| Stored data |
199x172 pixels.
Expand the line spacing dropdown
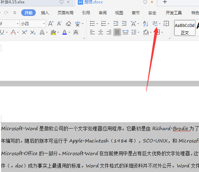click(x=138, y=32)
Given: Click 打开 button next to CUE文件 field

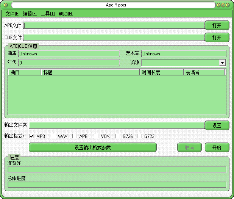Looking at the screenshot, I should point(217,38).
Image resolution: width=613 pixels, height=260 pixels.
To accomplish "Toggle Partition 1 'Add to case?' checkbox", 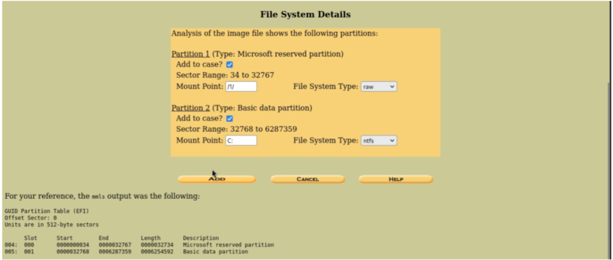I will coord(230,65).
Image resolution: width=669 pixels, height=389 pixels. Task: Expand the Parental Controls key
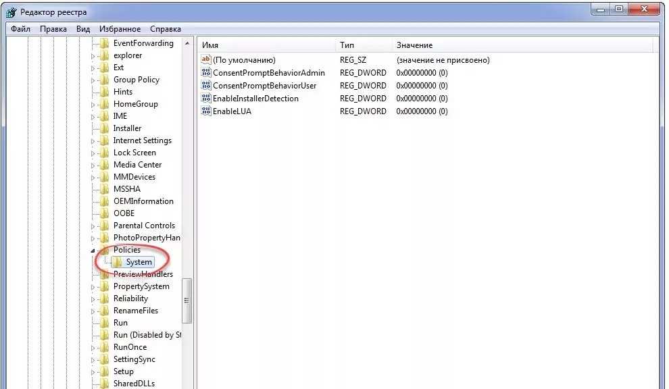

| Problem |
Among the entries above, count every line containing the string "Image". Your reply must be that number alone.

| Exercise response |
2